Fig. 2a and b shows the refraction index (n) and the extinction coefficient (k) for ITO in the wavelength range from 300 to 650 nm, measured by ellipsometry, and using the thickness value obtained by AFM. The refraction index curves of the untreated and of the treated samples with shorter times (until 15 min) are very similar, showing a maximum value around 400 nm. The sample treated for 30 min showed a slight shift to shorter wavelengths with values of maximum refraction index similar to the untreated sample. However, the sample treated for a longer time (60 min) showed a large shift to longer wavelengths and lower values of maximum refraction index, indicating that severe changes have occurred during this particular treatment. The same observations apply to the extinction coefficient curves. The samples untreated and treated for 5 and 15 min presented maximum absorption around 370 nm, the sample treated for 30 min with the maximum at a wavelength ca. 20nm shorter. The sample treated for 60 min presented a larger absorption with maximum between 400 and 500 nm. This large absorption makes this treated ITO unsuitable for some display applications, as the materials used in such applications emit visible light that will be absorbed—at least partially—by ITO.

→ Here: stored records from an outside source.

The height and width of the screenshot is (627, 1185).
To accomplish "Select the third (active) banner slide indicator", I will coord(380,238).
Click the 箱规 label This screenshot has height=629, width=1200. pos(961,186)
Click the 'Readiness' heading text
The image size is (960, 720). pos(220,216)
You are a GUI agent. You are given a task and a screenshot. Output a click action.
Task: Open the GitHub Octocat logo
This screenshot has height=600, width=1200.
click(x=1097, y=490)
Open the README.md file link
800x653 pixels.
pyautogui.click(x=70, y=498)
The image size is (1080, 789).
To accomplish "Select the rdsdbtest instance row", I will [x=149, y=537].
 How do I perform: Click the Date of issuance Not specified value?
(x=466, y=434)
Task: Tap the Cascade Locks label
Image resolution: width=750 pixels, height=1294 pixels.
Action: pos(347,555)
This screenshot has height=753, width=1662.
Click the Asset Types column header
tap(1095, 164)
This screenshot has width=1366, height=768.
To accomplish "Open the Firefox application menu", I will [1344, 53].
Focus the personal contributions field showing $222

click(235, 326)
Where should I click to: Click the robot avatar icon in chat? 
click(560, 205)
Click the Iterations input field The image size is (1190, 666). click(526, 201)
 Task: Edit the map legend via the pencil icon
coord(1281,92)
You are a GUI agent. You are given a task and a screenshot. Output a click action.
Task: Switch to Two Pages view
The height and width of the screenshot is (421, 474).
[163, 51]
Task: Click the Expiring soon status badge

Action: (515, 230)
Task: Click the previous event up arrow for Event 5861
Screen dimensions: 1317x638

Fig. 2. Ellipsometry results for untreated and aqua-regia-treated samples. (a) Refraction index curves; (b) extinction coefficients curves.
4. Conclusions
The patterning process in aqua regia produced well defined and clean edges between the etched and nonetched surface that permitted the measurements of ITO thickness easily. The chemical treatment with shorter times does not affect significantly the ITO properties, only decreasing its thickness. For longer times (more than 30 min), although the work function and In/Sn ratio are not affected, conductivity, roughness, and the absorption spectra and refraction index are greatly affected. Contact angle and surface energy data indicated that the dispersive component of the surface energy was not affected by the treatments. However, a strong decrease in the polar contribution occurred as a function of the time of aqua regia treatment, indicating that the surface becomes more hydrophobic. These treated surfaces can interact more strongly with nonpolar materials, such as poly-( p-phenylene-vinylene) derivatives, resulting in a strong adhesion between polymer-ITO. The aqua regia treatment up to 15 min showed to be efficient in increasing possible adhesion without affecting negatively the other ITO characteristics.